/---
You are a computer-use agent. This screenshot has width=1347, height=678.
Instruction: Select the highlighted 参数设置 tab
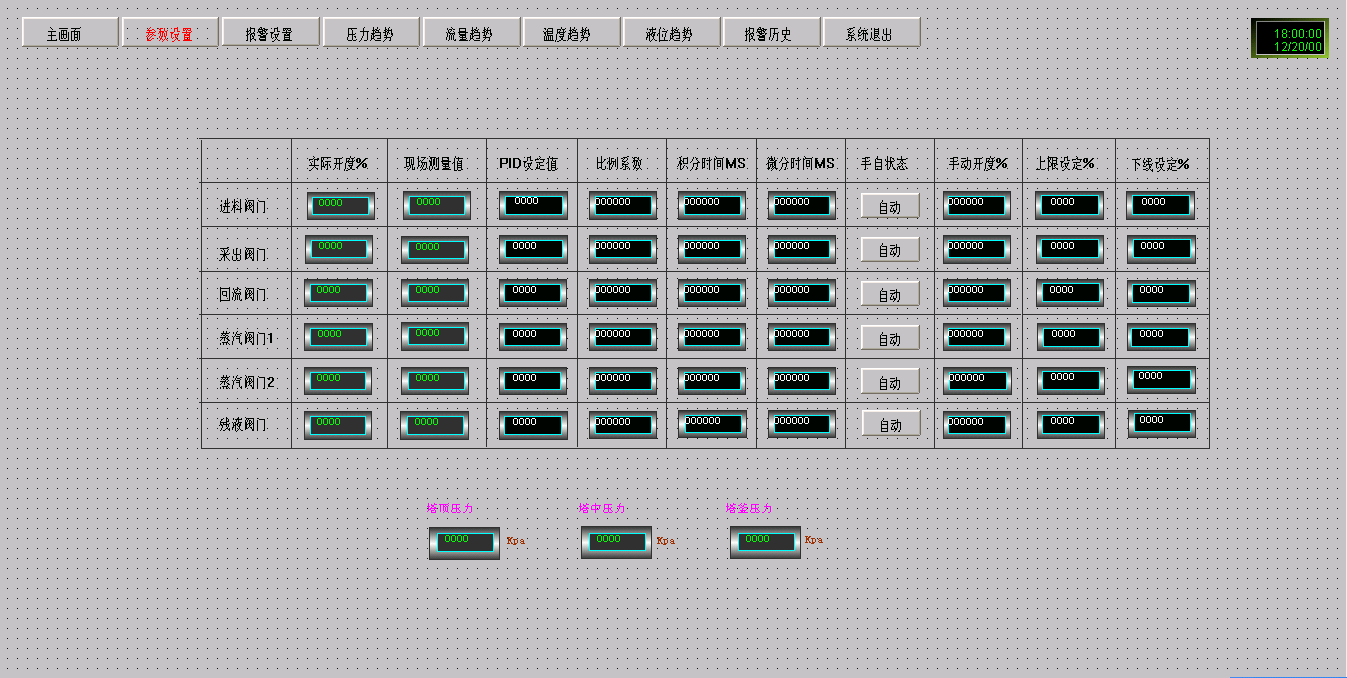pyautogui.click(x=170, y=33)
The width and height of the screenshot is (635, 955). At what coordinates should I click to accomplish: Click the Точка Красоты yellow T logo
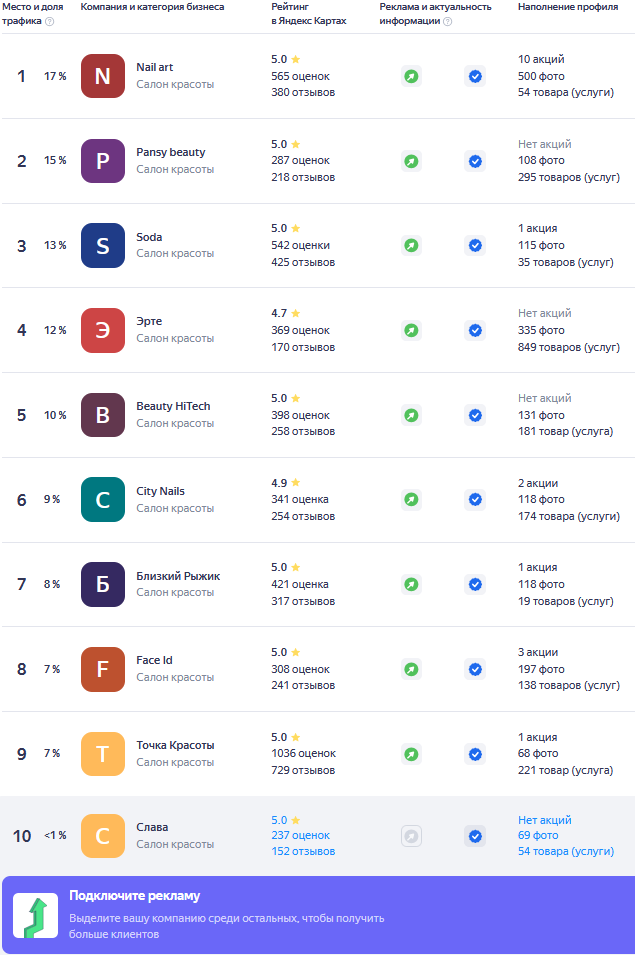(x=103, y=754)
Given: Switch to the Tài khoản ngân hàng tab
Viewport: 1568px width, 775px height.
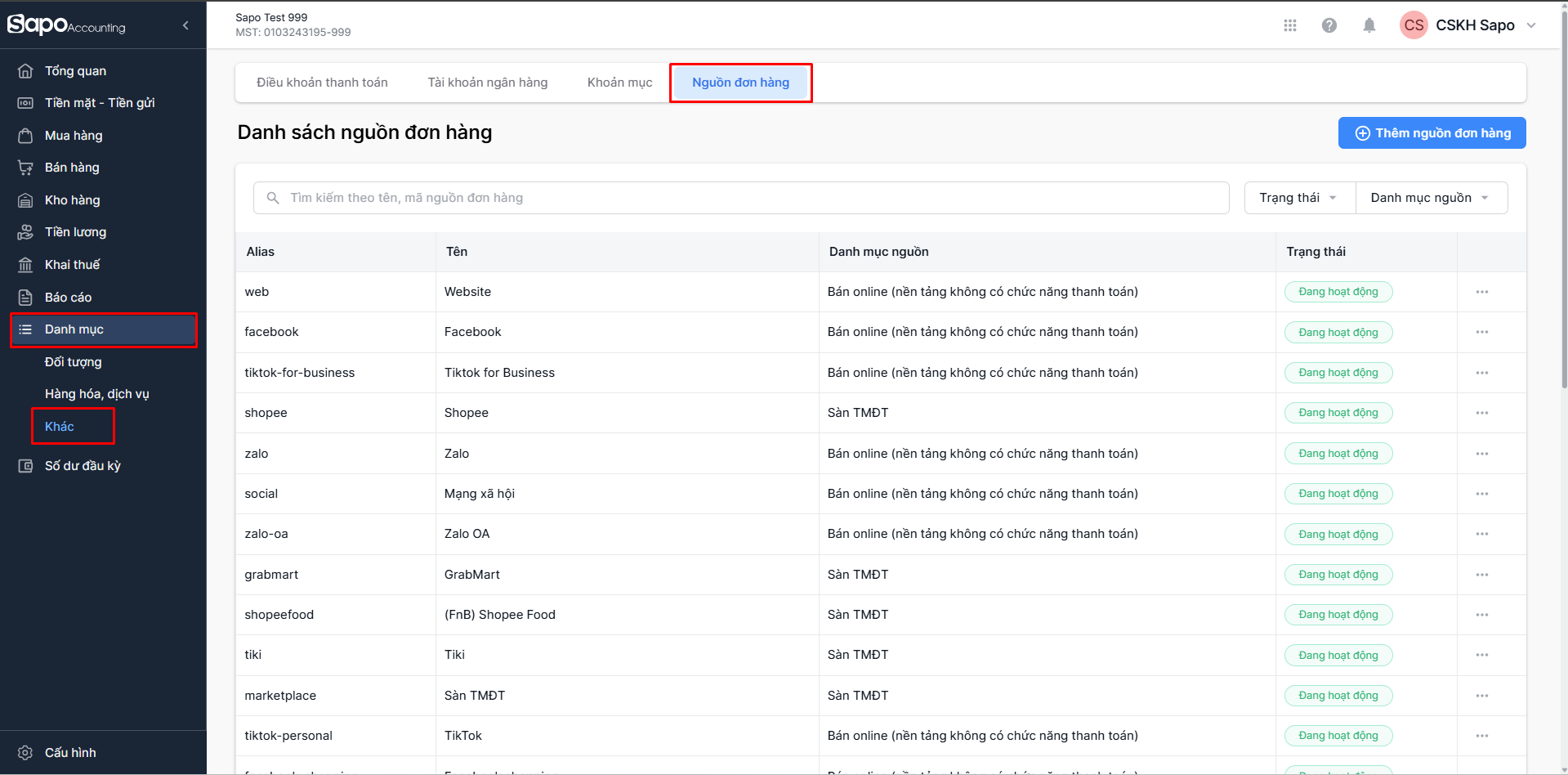Looking at the screenshot, I should pyautogui.click(x=488, y=83).
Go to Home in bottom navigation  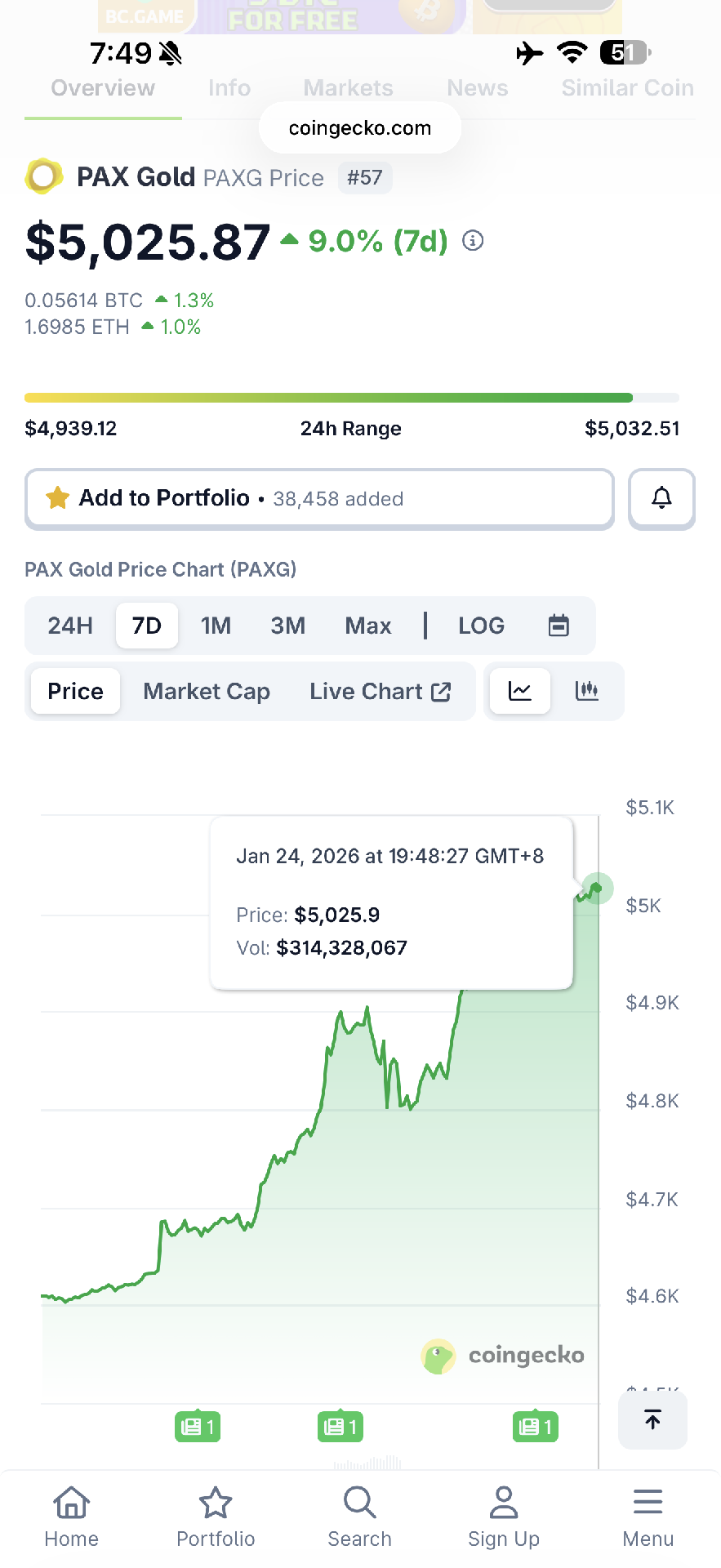coord(72,1516)
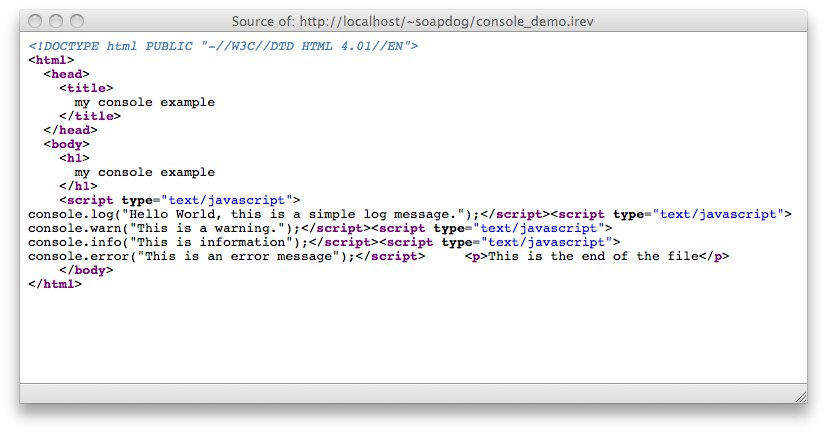
Task: Click the window close button
Action: pos(35,21)
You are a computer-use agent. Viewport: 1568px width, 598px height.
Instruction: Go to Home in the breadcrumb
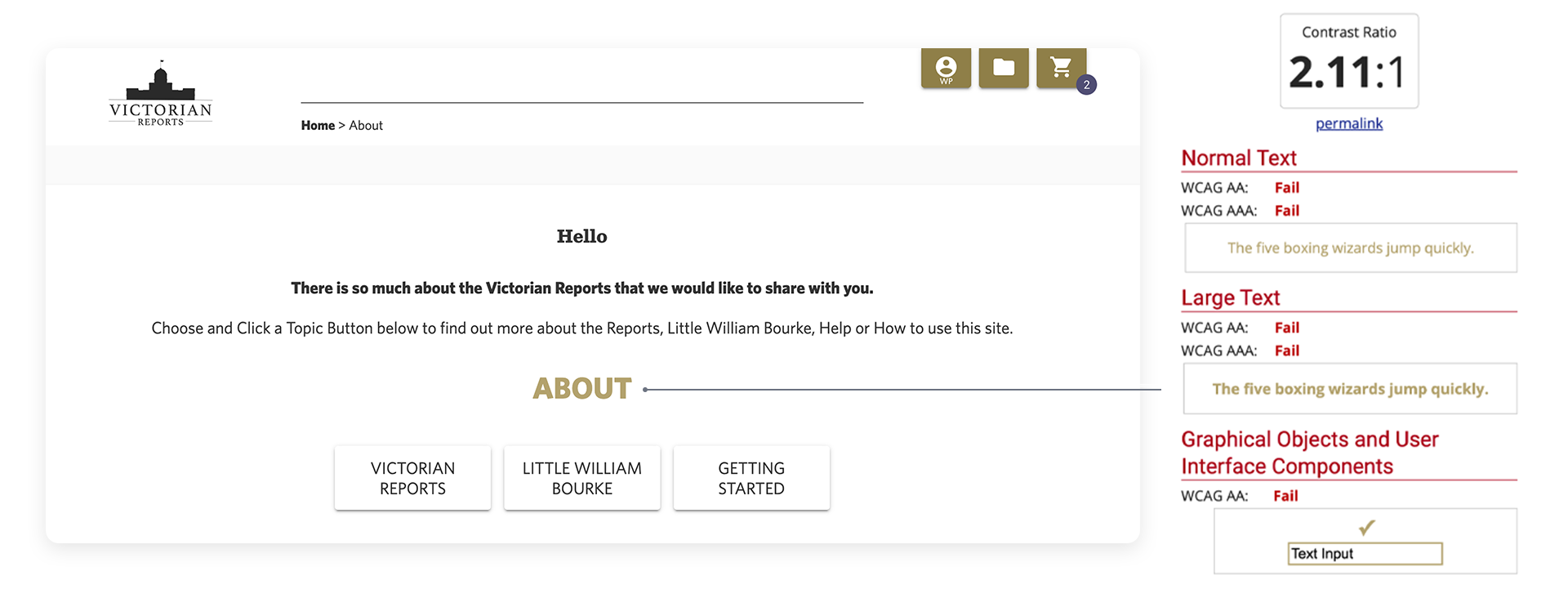click(318, 126)
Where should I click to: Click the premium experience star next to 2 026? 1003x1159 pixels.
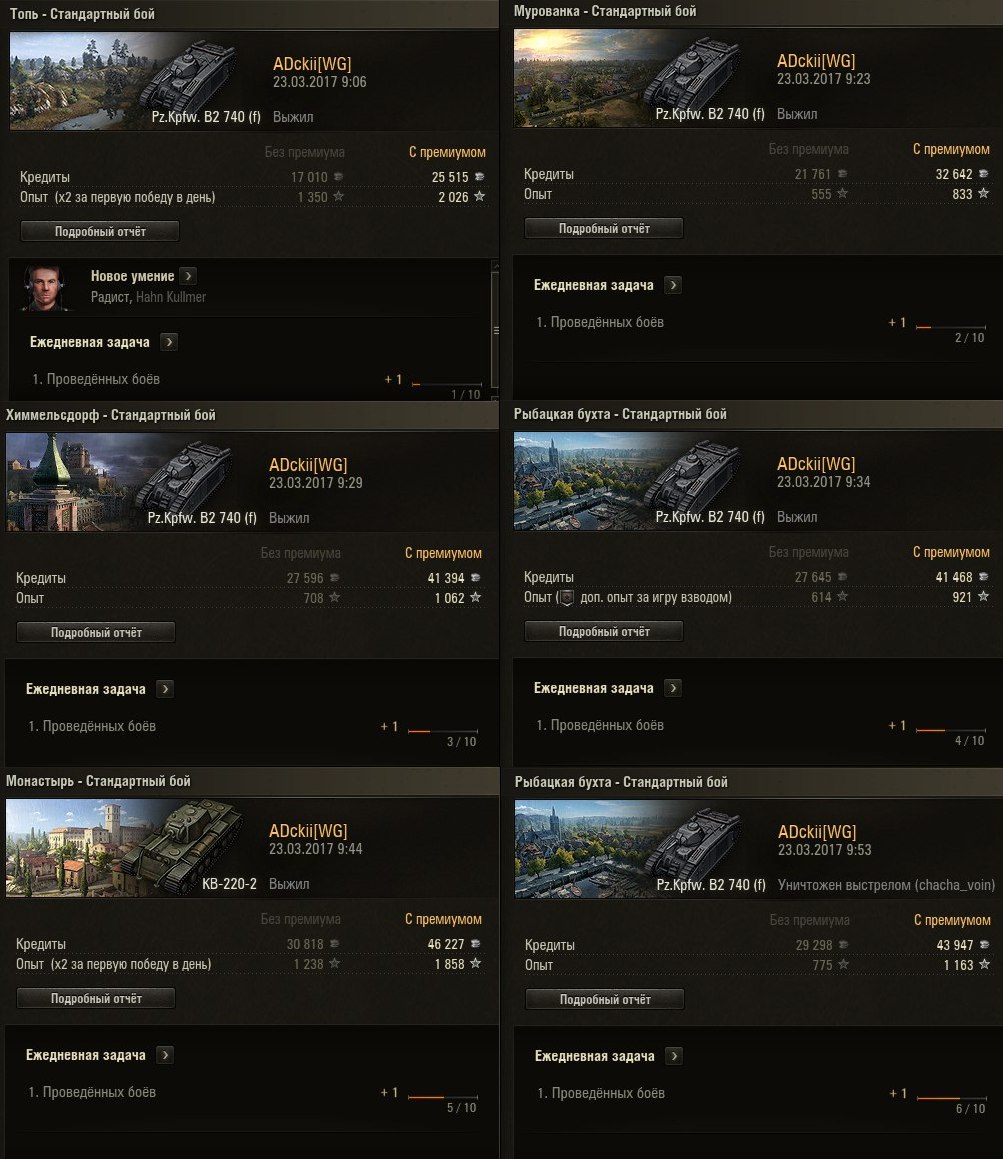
\---
What you write must match, line for line, the lines from the one with "You are a computer-use agent. Viewport: 1568px" through the last line of the data above, minus the pictures.

You are a computer-use agent. Viewport: 1568px width, 598px height.
Instruction: Go to Home in the breadcrumb
click(318, 126)
Where should I click to: Click the premium experience star next to 2 026? 1003x1159 pixels.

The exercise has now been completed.